День завершился, и пришла безоблачная тьма. По небу рассыпались голубые звёзды, а из-за окоёма поднялась белая глыба – сама Гранёная Луна. Её края будто отесали топором; грубо, наскоро. Она отражала свет Солнца так же, как обычная луна, но некоторые её грани как бы усиливали сияние, отчего вещи отбрасывали необычные густо-синие тени. Луна отражалась в волчьих глазах, и от этого казалось, что звери превратились в чудовищ. Хищники выли, рычали, кидались на стены своих невольниц, грызли жерди, брызгали кровавой слюной и никак не слушались союзниц. Среди моряков пошли разговоры о том, что звери вырвутся из клеток и всех сожрут. Капитан старался урезонить команду, но выходило скверно.

– Если освободятся, – заорал он вожатой Рике, стараясь перекричать волчий вой и порывы ветра, – нам придётся их убить!

– Отойдите, капитан! – в бешенстве оттолкнула его Рики. – Коль выскочат, держитесь в стороне; мы всё сделаем сами.

Она откинула борт своего плаща, показывая висевший на поясе кинжал.

– U strave!3 – скомандовала вожатая.

В руках Лиридии и Мари блеснули обнажённые короткие клинки.

Ланко попятился к корме, где столпилась команда.

– Я слышал, что во время Луны с морского дна поднимаются чудовища! – дрожа от страха произнёс помощник Боща.

Капитан треснул его своим мясистым кулаком.

– Чудовища?! – заорал он так, что даже волки дрогнули. – Я покажу тебе чудовище!

Он порвал на себе кафтан и забрался на борт. Его бледный волосатый живот засиял в лунном свете, как пузырь гигантской рыбины.

– Плевал я на проклятье! – срывая голос, орал Ланко Сивый. – Плевал на волков! И на варварийцев с их сраным конунгом я плевал! В задницу всё! В задницу всех чудищ!

Тут он намотал на руку конец какого-то каната и сиганул с кормы в воду. Моряки посмекалистей кинулись к канату, чтобы затащить капитана обратно. Но тот, похоже, не торопился возвращаться: он барахтался в волнах, смеялся и орал что-то про медовуху и паруса. Когда его всё же вытащили, он радовался словно победил в зарнице на деревенском празднике солнцеворота. Его стали вытирать, кутать в шкуры, поить чем-то горячительным.

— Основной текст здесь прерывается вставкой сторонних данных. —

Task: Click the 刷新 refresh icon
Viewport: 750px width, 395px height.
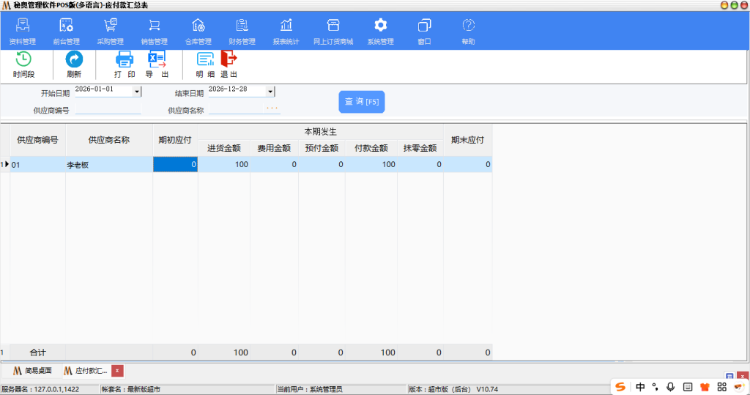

Тимбер наблюдал и за моряками, и за союзницами, не выпуская из рук братского меча, накрытого тяжёлым плащом. Разок он глянул на Агидаля, но тот сидел поодаль от остальных и был явно не в духе. В ту ночь, без покрова туч, под прямым светом Гранёной Луны, никто на «Пёрышке» не спал.


***


Если бы Тим захотел, он смог бы посчитать, сколько дней прошло с его последнего разговора с Лиридией. Но бесконечный покачивающийся горизонт, череда рассветов и закатов, а главное – невозможность выбраться из деревянной посудины, лишили юного посла всякого желания думать.

Он валялся на палубе, свесив голову и руки за борт, совершенно не обращая внимания на то, что рукава одежды промокли. Когда ладья кренилась на правый борт, кисти Тима опускались в холодную воду. Нуониэль уже давно не обращал внимания на холод. Его не волновал ни душок моряков, ни запах скрипящего и трещащего судёнышка, ни вонь псины. Тимбера смущало лишь морское дно. Глубоко ли оно или находится прямо тут под волнами? Возможно, оно так близко, что стоит «Пёрышку» накрениться чуть сильнее, как все сразу почувствуют трение песка о просмолённое пузо ладьи. А может, выскочить сейчас туда, за борт и пойти по дну? Что, если не надо сидеть в этом корыте, а просто идти себе пешком? И пусть волны бьются о колени! А если дно далеко? Если до дна косая сажень? Или две! Или дюжина? Кто знает, сколько трёхсотлетних сосен надо поставить друг на друга, чтобы измерить расстояние от дна до поверхности?